Background: Despite the availability of potent LDL-C-lowering therapies, patients with mixed dyslipidemia (MD) remain at high risk of cardiovascular (CV) disease due to residual risk from triglyceride (TG)-rich atherogenic lipoproteins (TRLs), ie, remnant cholesterol and/or VLDL-C. Inhibition of APOC3 has emerged as a promising therapeutic strategy for reducing this residual CV risk.Aim: We report interim results through Week 24 from MUIR, an ongoing, randomized, placebo-controlled, Phase 2b study (NCT04998201) evaluating the effects of ARO-APOC3 in patients with MD (fasting TGs 150 to 499 mg/dL and either LDL-C ≥70 mg/dL or non-HDL-C ≥100 mg/dL).Methods: Eligible subjects (n=353) were randomized 3:1 to receive either subcutaneous injections of 10, 25, or 50 mg ARO-APOC3 or matched placebo on Day 1 and at Week 12 or 50 mg ARO-APOC3 on Day 1 and Week 24. Subjects were on a stable diet and optimal lipid-lowering therapies. The primary endpoint was the percent change from baseline in fasting TGs at Week 24. Statistically significant differences were determined using mixed model repeat measures analysis.Results: At Week 24, when dosed on Day 1 and Week 12, ARO-APOC3 significantly decreased APOC3 in a dose-dependent manner up to 80% (p<0.0001). Least squares (LS) mean TGs were significantly reduced by 52 to 64% (p<0.0001). Least squares (LS) mean atherogenic lipoproteins were reduced by up to 27% for non-HDL-C, 19% for apolipoprotein B, and 55% for remnant cholesterol.
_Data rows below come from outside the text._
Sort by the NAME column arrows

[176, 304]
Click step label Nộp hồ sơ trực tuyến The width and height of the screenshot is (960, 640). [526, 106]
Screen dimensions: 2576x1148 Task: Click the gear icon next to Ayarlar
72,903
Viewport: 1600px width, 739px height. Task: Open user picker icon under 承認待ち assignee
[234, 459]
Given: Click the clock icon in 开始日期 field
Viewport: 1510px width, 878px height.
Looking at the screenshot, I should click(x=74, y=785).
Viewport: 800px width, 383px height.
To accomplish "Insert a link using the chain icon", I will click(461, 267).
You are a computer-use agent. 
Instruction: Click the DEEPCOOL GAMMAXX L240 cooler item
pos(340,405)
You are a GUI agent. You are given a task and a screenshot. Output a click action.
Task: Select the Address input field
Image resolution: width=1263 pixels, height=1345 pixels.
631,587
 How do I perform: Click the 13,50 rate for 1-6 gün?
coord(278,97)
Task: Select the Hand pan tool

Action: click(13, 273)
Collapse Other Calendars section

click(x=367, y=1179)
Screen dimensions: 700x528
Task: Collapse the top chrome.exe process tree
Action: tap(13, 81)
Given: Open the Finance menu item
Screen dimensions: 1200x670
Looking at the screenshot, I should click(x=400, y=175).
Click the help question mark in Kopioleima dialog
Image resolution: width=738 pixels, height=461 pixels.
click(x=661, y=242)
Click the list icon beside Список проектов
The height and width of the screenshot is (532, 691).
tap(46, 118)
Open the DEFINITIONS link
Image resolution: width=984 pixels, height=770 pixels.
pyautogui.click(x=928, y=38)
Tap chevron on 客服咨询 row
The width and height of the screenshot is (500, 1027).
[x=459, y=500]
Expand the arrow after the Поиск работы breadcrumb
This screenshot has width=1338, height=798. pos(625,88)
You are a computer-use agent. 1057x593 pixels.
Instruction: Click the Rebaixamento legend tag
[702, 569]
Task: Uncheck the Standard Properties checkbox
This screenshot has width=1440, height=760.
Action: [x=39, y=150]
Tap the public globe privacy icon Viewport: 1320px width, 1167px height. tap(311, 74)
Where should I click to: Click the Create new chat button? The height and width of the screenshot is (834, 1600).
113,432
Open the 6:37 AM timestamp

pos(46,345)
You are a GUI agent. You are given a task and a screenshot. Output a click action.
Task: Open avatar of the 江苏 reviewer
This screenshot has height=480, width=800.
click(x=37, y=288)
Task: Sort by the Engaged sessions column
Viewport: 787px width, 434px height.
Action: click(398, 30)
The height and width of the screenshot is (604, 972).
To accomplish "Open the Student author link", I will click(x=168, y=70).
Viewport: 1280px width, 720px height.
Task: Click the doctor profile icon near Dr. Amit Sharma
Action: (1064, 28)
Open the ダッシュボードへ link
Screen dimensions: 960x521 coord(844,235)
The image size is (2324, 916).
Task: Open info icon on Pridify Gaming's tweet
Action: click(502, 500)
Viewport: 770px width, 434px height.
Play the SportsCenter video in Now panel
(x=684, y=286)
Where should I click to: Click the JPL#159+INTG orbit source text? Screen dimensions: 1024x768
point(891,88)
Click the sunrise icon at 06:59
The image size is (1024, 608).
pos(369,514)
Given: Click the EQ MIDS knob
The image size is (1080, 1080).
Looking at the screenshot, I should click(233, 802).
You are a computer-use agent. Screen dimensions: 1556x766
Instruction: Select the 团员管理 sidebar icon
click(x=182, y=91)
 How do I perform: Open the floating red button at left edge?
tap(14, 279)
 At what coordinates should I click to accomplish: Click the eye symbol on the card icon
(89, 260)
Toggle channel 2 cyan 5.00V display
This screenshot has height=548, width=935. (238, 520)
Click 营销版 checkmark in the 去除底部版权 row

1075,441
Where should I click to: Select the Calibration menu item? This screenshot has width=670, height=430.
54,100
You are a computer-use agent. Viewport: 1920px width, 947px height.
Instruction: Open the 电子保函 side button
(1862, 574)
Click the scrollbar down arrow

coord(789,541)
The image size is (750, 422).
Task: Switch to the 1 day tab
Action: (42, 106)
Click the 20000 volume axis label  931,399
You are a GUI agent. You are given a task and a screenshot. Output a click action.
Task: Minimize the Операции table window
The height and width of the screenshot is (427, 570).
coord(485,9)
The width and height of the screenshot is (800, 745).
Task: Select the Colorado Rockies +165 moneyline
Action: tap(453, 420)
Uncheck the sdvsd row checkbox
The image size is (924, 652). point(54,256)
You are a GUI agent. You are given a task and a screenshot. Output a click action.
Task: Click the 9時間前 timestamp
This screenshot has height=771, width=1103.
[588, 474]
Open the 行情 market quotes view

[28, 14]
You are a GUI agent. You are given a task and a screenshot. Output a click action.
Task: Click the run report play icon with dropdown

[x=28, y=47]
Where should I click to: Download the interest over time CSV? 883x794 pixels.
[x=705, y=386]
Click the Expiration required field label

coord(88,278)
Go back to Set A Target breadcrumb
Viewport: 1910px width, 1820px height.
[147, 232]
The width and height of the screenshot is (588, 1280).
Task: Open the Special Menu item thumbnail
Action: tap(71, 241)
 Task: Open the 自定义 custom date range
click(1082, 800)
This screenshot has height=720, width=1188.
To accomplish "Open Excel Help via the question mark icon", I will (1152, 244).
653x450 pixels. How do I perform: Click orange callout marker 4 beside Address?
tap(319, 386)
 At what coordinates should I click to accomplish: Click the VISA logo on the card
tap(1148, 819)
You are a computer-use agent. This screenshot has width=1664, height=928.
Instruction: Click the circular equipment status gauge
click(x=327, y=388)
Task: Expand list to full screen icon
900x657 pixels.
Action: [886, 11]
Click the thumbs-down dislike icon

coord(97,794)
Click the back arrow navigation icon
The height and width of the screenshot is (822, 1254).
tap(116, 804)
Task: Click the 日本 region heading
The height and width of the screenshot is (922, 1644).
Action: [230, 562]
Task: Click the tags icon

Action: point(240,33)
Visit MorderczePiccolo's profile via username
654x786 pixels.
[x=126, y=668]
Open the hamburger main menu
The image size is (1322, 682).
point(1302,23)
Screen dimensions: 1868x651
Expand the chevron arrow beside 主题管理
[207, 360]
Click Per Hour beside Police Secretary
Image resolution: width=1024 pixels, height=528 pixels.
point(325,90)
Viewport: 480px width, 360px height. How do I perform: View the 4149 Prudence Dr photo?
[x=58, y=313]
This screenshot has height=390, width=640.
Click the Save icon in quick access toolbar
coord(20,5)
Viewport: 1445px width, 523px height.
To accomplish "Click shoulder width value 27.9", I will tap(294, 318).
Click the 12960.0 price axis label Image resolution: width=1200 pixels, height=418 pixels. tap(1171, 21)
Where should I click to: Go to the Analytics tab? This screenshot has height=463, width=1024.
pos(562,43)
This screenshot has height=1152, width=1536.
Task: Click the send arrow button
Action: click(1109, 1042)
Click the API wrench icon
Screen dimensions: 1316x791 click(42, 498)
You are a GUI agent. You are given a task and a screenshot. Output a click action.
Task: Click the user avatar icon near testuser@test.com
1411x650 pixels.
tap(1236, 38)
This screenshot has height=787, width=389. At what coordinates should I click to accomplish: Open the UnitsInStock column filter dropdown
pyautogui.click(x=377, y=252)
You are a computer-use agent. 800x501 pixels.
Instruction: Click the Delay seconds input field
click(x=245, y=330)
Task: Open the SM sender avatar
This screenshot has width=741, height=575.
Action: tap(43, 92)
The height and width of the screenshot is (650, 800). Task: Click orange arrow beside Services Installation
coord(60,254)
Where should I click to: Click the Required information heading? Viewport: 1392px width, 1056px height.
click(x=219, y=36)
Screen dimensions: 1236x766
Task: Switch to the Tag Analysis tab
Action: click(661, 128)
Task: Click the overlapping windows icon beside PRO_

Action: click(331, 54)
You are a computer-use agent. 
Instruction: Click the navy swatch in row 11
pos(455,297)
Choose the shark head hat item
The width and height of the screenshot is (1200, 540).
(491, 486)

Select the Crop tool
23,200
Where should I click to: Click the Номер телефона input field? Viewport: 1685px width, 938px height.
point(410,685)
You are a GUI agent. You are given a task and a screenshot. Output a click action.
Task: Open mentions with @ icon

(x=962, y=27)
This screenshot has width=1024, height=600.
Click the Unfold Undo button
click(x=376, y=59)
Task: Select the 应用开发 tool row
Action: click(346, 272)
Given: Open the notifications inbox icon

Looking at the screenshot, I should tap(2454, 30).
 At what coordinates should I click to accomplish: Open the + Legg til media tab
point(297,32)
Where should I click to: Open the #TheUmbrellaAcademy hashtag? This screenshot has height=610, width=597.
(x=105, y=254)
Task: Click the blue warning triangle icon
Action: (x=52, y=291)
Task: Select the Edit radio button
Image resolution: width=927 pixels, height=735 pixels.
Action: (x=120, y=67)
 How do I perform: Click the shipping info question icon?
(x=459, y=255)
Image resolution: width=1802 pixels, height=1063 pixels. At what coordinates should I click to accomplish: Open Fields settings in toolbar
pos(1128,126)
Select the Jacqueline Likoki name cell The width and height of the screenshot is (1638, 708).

LS mean HDL-C was increased by up to 51%. The most frequent adverse events were COVID-19 infection, worsening of glycemic control, and upper respiratory infection.Conclusions: By silencing APOC3 expression, ARO-APOC3 significantly reduced circulating TGs and atherogenic TRLs in patients with MD. The effect of ARO-APOC3 on CV relative risk reduction will be evaluated in an upcoming outcomes trial.